TASK TO CARRY OUT = For this exercise, print all of the entries exactly as given.

Records from a collection
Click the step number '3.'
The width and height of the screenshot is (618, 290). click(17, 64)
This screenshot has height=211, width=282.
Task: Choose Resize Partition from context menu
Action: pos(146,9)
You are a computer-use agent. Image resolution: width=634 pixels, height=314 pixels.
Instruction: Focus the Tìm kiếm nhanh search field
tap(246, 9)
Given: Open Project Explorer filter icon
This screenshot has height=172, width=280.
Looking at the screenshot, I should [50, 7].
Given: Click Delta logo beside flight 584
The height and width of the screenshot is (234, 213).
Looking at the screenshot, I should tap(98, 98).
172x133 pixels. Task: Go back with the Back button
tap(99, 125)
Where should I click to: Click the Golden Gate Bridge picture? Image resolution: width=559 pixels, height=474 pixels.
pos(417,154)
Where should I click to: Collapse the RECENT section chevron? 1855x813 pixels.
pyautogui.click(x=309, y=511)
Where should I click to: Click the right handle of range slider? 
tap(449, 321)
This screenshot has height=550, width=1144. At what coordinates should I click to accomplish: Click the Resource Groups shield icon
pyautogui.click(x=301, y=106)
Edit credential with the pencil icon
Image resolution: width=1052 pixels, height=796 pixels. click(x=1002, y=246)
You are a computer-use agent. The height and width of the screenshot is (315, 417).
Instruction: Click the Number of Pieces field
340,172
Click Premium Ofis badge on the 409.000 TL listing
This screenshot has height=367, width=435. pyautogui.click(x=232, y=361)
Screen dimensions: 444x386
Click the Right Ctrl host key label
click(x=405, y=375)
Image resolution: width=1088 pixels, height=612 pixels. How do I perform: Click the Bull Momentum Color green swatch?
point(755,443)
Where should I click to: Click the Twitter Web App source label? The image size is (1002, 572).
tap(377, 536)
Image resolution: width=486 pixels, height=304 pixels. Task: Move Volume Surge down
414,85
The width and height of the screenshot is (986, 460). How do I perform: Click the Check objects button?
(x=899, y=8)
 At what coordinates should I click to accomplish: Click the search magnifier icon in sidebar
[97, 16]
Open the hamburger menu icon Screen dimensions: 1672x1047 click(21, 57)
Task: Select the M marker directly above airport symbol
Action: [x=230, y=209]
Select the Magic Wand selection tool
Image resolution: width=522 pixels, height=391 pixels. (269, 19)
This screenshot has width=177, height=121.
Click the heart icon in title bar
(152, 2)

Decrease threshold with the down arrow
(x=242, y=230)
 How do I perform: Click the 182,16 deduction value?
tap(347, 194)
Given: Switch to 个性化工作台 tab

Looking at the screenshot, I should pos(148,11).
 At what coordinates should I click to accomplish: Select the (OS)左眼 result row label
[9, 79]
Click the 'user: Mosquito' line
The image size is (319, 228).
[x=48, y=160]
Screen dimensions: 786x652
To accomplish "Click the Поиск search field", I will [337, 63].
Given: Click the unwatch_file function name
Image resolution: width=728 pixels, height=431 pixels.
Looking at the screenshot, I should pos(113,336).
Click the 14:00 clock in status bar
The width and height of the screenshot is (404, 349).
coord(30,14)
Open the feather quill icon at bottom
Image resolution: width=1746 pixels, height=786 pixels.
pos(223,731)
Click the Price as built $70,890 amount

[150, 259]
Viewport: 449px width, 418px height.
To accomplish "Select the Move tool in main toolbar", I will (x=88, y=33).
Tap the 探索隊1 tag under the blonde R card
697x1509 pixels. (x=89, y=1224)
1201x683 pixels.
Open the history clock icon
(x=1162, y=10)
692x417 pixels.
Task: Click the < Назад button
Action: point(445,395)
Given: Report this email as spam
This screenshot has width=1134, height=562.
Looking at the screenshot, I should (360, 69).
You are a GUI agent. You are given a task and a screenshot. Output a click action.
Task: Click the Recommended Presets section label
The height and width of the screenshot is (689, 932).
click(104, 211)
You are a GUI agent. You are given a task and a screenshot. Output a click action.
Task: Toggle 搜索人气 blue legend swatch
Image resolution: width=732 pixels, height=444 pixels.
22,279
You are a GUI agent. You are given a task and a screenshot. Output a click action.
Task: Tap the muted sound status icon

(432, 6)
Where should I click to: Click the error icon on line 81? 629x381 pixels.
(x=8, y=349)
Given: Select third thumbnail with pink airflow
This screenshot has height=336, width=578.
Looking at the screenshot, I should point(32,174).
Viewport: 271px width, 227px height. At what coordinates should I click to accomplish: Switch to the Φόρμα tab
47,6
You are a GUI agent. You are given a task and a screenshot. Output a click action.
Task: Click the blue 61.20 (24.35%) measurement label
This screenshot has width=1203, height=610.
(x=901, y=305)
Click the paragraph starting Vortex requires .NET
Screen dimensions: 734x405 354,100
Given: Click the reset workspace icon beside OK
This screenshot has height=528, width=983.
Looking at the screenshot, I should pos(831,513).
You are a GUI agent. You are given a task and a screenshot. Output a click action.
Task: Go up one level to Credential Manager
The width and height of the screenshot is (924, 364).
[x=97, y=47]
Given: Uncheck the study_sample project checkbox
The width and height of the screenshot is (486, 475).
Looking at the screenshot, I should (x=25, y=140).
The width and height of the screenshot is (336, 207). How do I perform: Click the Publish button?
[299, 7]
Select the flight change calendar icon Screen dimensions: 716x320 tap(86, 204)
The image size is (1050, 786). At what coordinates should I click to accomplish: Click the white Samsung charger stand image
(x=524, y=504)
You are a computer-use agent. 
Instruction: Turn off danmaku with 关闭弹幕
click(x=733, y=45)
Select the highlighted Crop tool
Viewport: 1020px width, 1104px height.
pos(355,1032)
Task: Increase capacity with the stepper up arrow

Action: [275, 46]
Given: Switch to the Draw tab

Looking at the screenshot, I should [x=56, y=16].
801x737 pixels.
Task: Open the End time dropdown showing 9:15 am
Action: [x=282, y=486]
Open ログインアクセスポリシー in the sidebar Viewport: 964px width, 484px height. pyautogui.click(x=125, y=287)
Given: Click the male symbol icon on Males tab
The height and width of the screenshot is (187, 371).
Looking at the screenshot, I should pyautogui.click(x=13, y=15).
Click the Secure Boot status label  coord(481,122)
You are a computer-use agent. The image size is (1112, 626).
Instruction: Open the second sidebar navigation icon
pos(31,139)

YOUR RESPONSE =
Click the step number '3.'
The width and height of the screenshot is (618, 290). click(17, 64)
This screenshot has height=211, width=282.
Task: Choose Resize Partition from context menu
Action: pos(146,9)
You are a computer-use agent. Image resolution: width=634 pixels, height=314 pixels.
Instruction: Focus the Tìm kiếm nhanh search field
tap(246, 9)
Given: Open Project Explorer filter icon
This screenshot has height=172, width=280.
Looking at the screenshot, I should [50, 7].
Given: Click Delta logo beside flight 584
The height and width of the screenshot is (234, 213).
Looking at the screenshot, I should tap(98, 98).
172x133 pixels. Task: Go back with the Back button
tap(99, 125)
Where should I click to: Click the Golden Gate Bridge picture? Image resolution: width=559 pixels, height=474 pixels.
pos(417,154)
Where should I click to: Collapse the RECENT section chevron? 1855x813 pixels.
pyautogui.click(x=309, y=511)
Where should I click to: Click the right handle of range slider? 
tap(449, 321)
This screenshot has height=550, width=1144. At what coordinates should I click to accomplish: Click the Resource Groups shield icon
pyautogui.click(x=301, y=106)
Edit credential with the pencil icon
Image resolution: width=1052 pixels, height=796 pixels. click(x=1002, y=246)
You are a computer-use agent. The height and width of the screenshot is (315, 417).
Instruction: Click the Number of Pieces field
340,172
Click Premium Ofis badge on the 409.000 TL listing
This screenshot has height=367, width=435. pyautogui.click(x=232, y=361)
Screen dimensions: 444x386
Click the Right Ctrl host key label
click(x=405, y=375)
Image resolution: width=1088 pixels, height=612 pixels. How do I perform: Click the Bull Momentum Color green swatch?
point(755,443)
Where should I click to: Click the Twitter Web App source label? The image size is (1002, 572).
tap(377, 536)
Image resolution: width=486 pixels, height=304 pixels. Task: Move Volume Surge down
414,85
The width and height of the screenshot is (986, 460). How do I perform: Click the Check objects button?
(x=899, y=8)
 At what coordinates should I click to accomplish: Click the search magnifier icon in sidebar
[97, 16]
Open the hamburger menu icon Screen dimensions: 1672x1047 click(21, 57)
Task: Select the M marker directly above airport symbol
Action: [x=230, y=209]
Select the Magic Wand selection tool
Image resolution: width=522 pixels, height=391 pixels. (269, 19)
This screenshot has width=177, height=121.
Click the heart icon in title bar
(152, 2)

Decrease threshold with the down arrow
(x=242, y=230)
 How do I perform: Click the 182,16 deduction value?
tap(347, 194)
Given: Switch to 个性化工作台 tab

Looking at the screenshot, I should pos(148,11).
 At what coordinates should I click to accomplish: Select the (OS)左眼 result row label
[9, 79]
Click the 'user: Mosquito' line
The image size is (319, 228).
[x=48, y=160]
Screen dimensions: 786x652
To accomplish "Click the Поиск search field", I will [337, 63].
Given: Click the unwatch_file function name
Image resolution: width=728 pixels, height=431 pixels.
Looking at the screenshot, I should pos(113,336).
Click the 14:00 clock in status bar
The width and height of the screenshot is (404, 349).
coord(30,14)
Open the feather quill icon at bottom
Image resolution: width=1746 pixels, height=786 pixels.
pos(223,731)
Click the Price as built $70,890 amount

[150, 259]
Viewport: 449px width, 418px height.
To accomplish "Select the Move tool in main toolbar", I will (x=88, y=33).
Tap the 探索隊1 tag under the blonde R card
697x1509 pixels. (x=89, y=1224)
1201x683 pixels.
Open the history clock icon
(x=1162, y=10)
692x417 pixels.
Task: Click the < Назад button
Action: point(445,395)
Given: Report this email as spam
This screenshot has width=1134, height=562.
Looking at the screenshot, I should (360, 69).
You are a GUI agent. You are given a task and a screenshot. Output a click action.
Task: Click the Recommended Presets section label
The height and width of the screenshot is (689, 932).
click(104, 211)
You are a GUI agent. You are given a task and a screenshot. Output a click action.
Task: Toggle 搜索人气 blue legend swatch
Image resolution: width=732 pixels, height=444 pixels.
22,279
You are a GUI agent. You are given a task and a screenshot. Output a click action.
Task: Tap the muted sound status icon

(432, 6)
Where should I click to: Click the error icon on line 81? 629x381 pixels.
(x=8, y=349)
Given: Select third thumbnail with pink airflow
This screenshot has height=336, width=578.
Looking at the screenshot, I should point(32,174).
Viewport: 271px width, 227px height. At what coordinates should I click to accomplish: Switch to the Φόρμα tab
47,6
You are a GUI agent. You are given a task and a screenshot. Output a click action.
Task: Click the blue 61.20 (24.35%) measurement label
This screenshot has width=1203, height=610.
(x=901, y=305)
Click the paragraph starting Vortex requires .NET
Screen dimensions: 734x405 354,100
Given: Click the reset workspace icon beside OK
This screenshot has height=528, width=983.
Looking at the screenshot, I should pos(831,513).
You are a GUI agent. You are given a task and a screenshot. Output a click action.
Task: Go up one level to Credential Manager
The width and height of the screenshot is (924, 364).
[x=97, y=47]
Given: Uncheck the study_sample project checkbox
The width and height of the screenshot is (486, 475).
Looking at the screenshot, I should (x=25, y=140).
The width and height of the screenshot is (336, 207). How do I perform: Click the Publish button?
[299, 7]
Select the flight change calendar icon Screen dimensions: 716x320 tap(86, 204)
The image size is (1050, 786). At what coordinates should I click to accomplish: Click the white Samsung charger stand image
(x=524, y=504)
You are a computer-use agent. 
Instruction: Turn off danmaku with 关闭弹幕
click(x=733, y=45)
Select the highlighted Crop tool
Viewport: 1020px width, 1104px height.
pos(355,1032)
Task: Increase capacity with the stepper up arrow

Action: [275, 46]
Given: Switch to the Draw tab

Looking at the screenshot, I should [x=56, y=16].
801x737 pixels.
Task: Open the End time dropdown showing 9:15 am
Action: [x=282, y=486]
Open ログインアクセスポリシー in the sidebar Viewport: 964px width, 484px height. pyautogui.click(x=125, y=287)
Given: Click the male symbol icon on Males tab
The height and width of the screenshot is (187, 371).
Looking at the screenshot, I should pyautogui.click(x=13, y=15).
Click the Secure Boot status label  coord(481,122)
You are a computer-use agent. The image size is (1112, 626).
Instruction: Open the second sidebar navigation icon
pos(31,139)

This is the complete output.